_Written task A_. Set down the whole passage about the bus journey to Harare word for word.

_Selected excerpt_.
- - -
HARARE, Zimbabwe — Time does not equal distance does not equal time in Africa. When someone says, “I’ll see you just now” or “We’ll be there in five minutes”, what they really mean is, “Later.” Usually, much later.
So when I was faced with a 291-kilometer (180-mile) bus journey from the Great Zimbabwe ruins in Masvingo to Zimbabwe’s frayed capital, Harare, I transported myself into zen mode. Only the gods knew how long this journey was going to take. But, according to everyone I had asked: “It’s 3 to 4 hours on a big comfortable bus.”
Clearly, I surmised, they had not actually made this journey before. Rather, they had learned that myth through oral traditions much like Linda, my amiable 23-year-old Great Zimbabwe guide, told me that the king of Great Zimbabwe had “200 wives…or maybe it was 20.”
- - -
_Dataset excerpts_.

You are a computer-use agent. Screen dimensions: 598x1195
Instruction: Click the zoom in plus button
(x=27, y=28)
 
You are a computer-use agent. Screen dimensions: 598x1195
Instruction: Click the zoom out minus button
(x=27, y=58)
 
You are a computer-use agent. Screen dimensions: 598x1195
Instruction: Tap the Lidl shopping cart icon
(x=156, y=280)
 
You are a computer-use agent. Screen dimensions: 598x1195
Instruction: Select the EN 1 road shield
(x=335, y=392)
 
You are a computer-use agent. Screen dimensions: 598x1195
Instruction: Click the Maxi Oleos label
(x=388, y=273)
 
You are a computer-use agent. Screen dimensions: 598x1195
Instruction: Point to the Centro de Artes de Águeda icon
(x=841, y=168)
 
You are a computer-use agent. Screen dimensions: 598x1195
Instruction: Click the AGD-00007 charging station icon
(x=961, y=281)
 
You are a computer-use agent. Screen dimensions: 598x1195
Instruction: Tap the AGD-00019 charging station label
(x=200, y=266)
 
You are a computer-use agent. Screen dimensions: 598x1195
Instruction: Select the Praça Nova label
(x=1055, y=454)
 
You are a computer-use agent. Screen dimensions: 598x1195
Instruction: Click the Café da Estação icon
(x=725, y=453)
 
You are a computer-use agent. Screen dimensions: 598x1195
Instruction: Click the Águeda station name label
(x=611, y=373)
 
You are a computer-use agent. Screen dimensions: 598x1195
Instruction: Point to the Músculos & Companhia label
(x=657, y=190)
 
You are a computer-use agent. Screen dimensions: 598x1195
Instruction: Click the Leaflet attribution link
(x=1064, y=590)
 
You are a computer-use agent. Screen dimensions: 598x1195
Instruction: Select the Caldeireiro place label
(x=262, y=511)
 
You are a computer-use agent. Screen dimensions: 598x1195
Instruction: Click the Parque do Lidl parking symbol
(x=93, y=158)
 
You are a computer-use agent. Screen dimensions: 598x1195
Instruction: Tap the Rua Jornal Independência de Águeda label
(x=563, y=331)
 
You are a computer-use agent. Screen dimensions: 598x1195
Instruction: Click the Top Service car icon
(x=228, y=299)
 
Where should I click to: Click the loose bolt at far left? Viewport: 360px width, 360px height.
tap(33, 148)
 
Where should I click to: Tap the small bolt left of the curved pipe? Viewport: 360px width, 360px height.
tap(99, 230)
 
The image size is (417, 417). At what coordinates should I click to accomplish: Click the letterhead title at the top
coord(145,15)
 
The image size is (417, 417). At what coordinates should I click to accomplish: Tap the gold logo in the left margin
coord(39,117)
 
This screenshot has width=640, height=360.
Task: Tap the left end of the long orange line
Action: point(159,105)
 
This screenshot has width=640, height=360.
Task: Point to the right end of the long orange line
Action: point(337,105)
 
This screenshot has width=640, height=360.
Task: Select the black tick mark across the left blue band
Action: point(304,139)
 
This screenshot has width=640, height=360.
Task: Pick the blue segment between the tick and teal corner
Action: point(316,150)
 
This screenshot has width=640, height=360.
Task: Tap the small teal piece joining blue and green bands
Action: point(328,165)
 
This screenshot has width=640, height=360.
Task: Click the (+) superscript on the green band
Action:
- - -
_Written task B_. Please extract from the listing, word for word, the stretch from the line that contains "the left margin" through the line that contains "Action: point(337,105)".

_Exercise output A_.
HARARE, Zimbabwe — Time does not equal distance does not equal time in Africa. When someone says, “I’ll see you just now” or “We’ll be there in five minutes”, what they really mean is, “Later.” Usually, much later.
So when I was faced with a 291-kilometer (180-mile) bus journey from the Great Zimbabwe ruins in Masvingo to Zimbabwe’s frayed capital, Harare, I transported myself into zen mode. Only the gods knew how long this journey was going to take. But, according to everyone I had asked: “It’s 3 to 4 hours on a big comfortable bus.”
Clearly, I surmised, they had not actually made this journey before. Rather, they had learned that myth through oral traditions much like Linda, my amiable 23-year-old Great Zimbabwe guide, told me that the king of Great Zimbabwe had “200 wives…or maybe it was 20.”

_Exercise output B_.
The image size is (417, 417). At what coordinates should I click to accomplish: Tap the gold logo in the left margin
coord(39,117)
 
This screenshot has width=640, height=360.
Task: Tap the left end of the long orange line
Action: point(159,105)
 
This screenshot has width=640, height=360.
Task: Point to the right end of the long orange line
Action: point(337,105)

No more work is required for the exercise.